▶ [EXCERPTED PASSAGE]
- Born: Sulamith Wülfing January 11, 1901 Elberfeld, Rhine Province (now Wuppertal, Germany)
- Died: 1989 (aged 87–88)
- Known for: Symbolic, mystical art, illustrations inspired by visions of angels, fairies, gnomes, and nature spirits
- Style: Symbolism, fantasy art
- Spouse: Otto Schulze
- Children: 1
- Parent(s): Karl Wülfing, Hedwig Wülfing

= Sulamith Wülfing =

German artist and illustrator

Sulamith Wülfing (January 11, 1901 – 1989) was a German artist and illustrator. The author Michael Folz explains that Wülfing's art was a "realistic reflection of the world she lives in: she has seen the angels and elfin creatures of her paintings throughout her life."

==Life==
Born in Elberfeld, Rhine Province on January 11, 1901 to Theosophist parents Karl and Hedwig Wülfing. She had a sister, Hedwig, who was born in 1905 and died in 1968. For the first five years of her life she and her parents lived in complete seclusion. As a child, Sulamith had visions of angels, fairies, gnomes, and nature spirits. She first began drawing these creatures at the age of four. The visions continued throughout her life, and directly inspired her paintings.

Sulamith Wülfing graduated from the Art College in Wuppertal in 1921, and in 1932 married Otto Schulze, a professor at the Art College. Together, they created the Sulamith Wülfing Verlag (publishing house). During World War II, the industrial area around Wuppertal became a bombing target, and Wülfing's house was destroyed, along with many of her paintings.

Her family became separated during the war, when she received a false report of her husband's death on the Russian front and fled to France with her only child; they were later reunited on Christmas 1945. Under the Nazi regime her books were often burned and she was told repeatedly to paint by the rules at the time, which were large heroic scenes with the leader of States.

Wülfing considered the Hindu mystic Master Jiddu Krishnamurti her spiritual mentor and guide, and believed his influence helped her through difficult times. Wülfing died in 1989 at the age of 88.

==Art==
The mood of Wülfing's work ranges from serene to wistful to deeply melancholic. The subject is often mysterious, with narrative elements at whose meaning the observer can only guess—exactly as the artist intended. In her own words: "To people attuned to my compositions, they may well be mirrors of their own experiences. It is because of this that I have left the explanation of the drawings completely to the viewer, so that they are not bound by my interpretation of what each picture should be."

Characteristic Wülfing paintings feature slender, fair-haired, fey young women and men, with large eyes and sad or thoughtful faces, wearing elaborately patterned gowns or robes, and sometimes veils, snoods, wreaths, or jeweled crowns. These maidens are placed in outdoor settings of twilight woods and moonlit meadows, or in castle-like interiors with vaguely Gothic detail (stone arches, stained glass windows, carved throne-like chairs). Some of the patterns on the clothing and furniture resemble Norse and Celtic knotwork.

▶ [MATERIAL PROVIDED]

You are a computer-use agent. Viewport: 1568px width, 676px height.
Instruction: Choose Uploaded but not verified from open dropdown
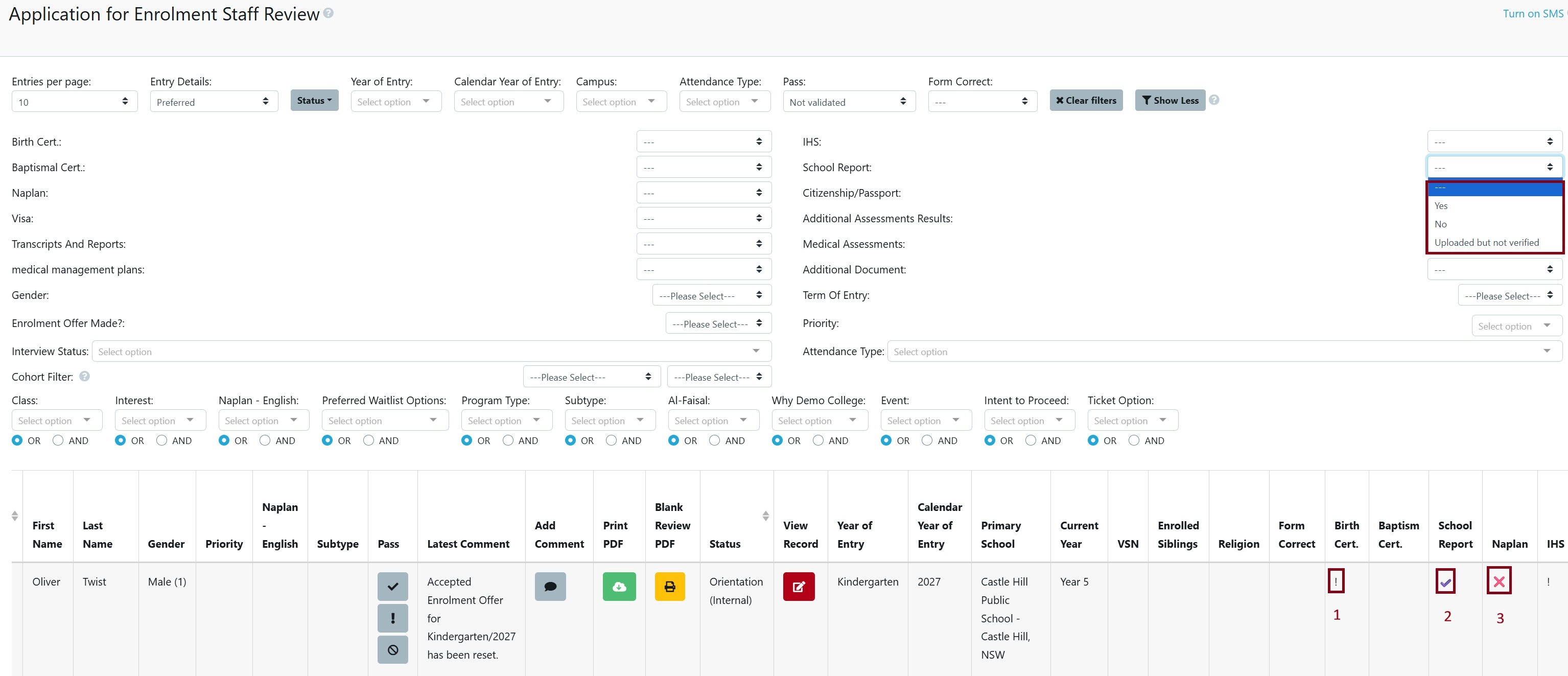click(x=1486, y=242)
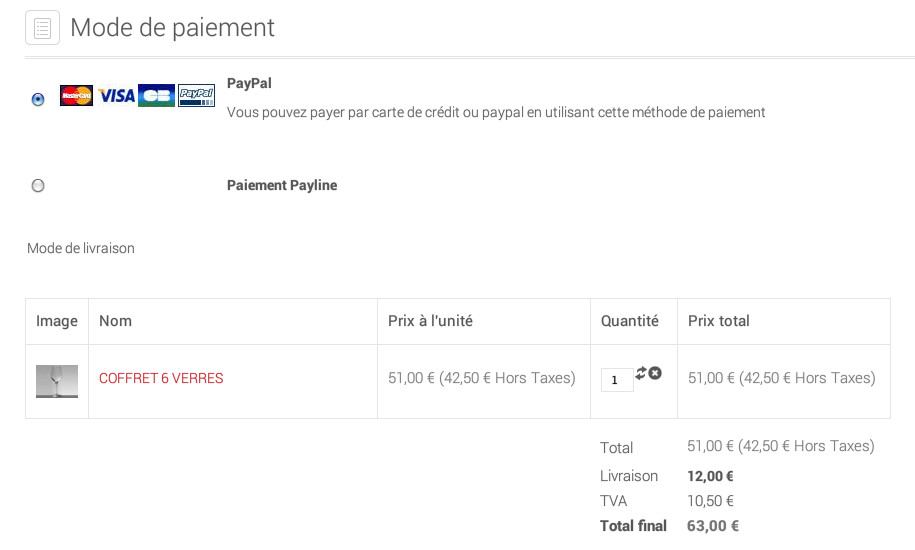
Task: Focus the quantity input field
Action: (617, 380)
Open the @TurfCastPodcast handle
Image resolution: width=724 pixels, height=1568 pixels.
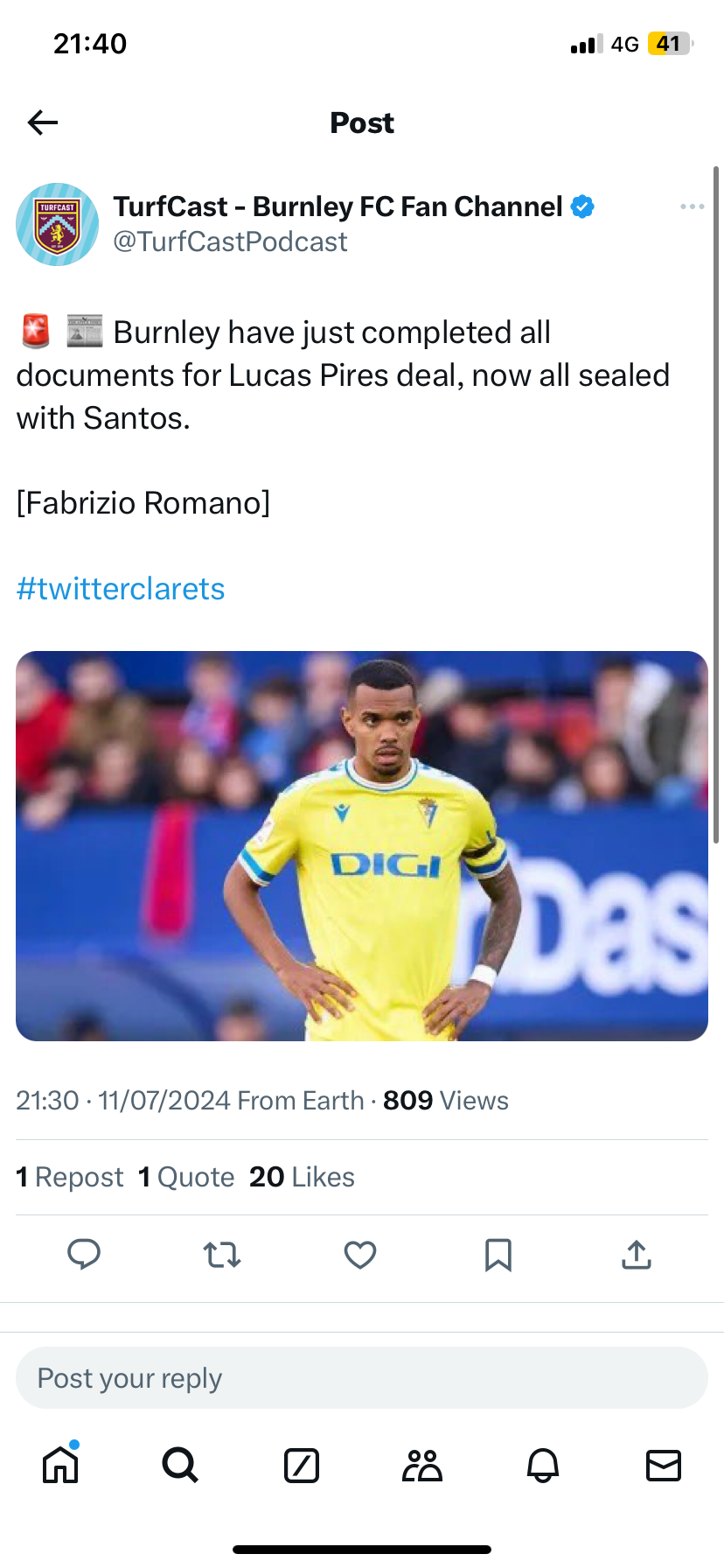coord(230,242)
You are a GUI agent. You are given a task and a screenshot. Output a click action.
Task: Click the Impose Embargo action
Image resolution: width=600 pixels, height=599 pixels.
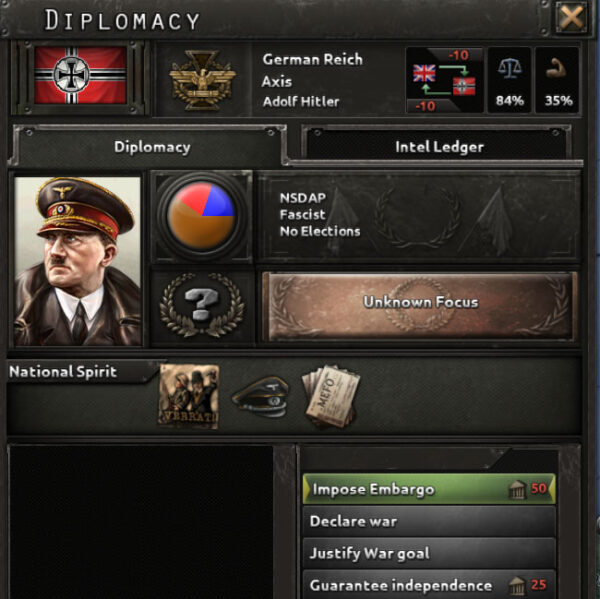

▶ [WHAT IS EXPECTED] Reproduce everything in the Sulamith Wülfing article from "Her family became" down to "the age of 88.".

▶ [RESULT OF THIS TASK]
Her family became separated during the war, when she received a false report of her husband's death on the Russian front and fled to France with her only child; they were later reunited on Christmas 1945. Under the Nazi regime her books were often burned and she was told repeatedly to paint by the rules at the time, which were large heroic scenes with the leader of States.

Wülfing considered the Hindu mystic Master Jiddu Krishnamurti her spiritual mentor and guide, and believed his influence helped her through difficult times. Wülfing died in 1989 at the age of 88.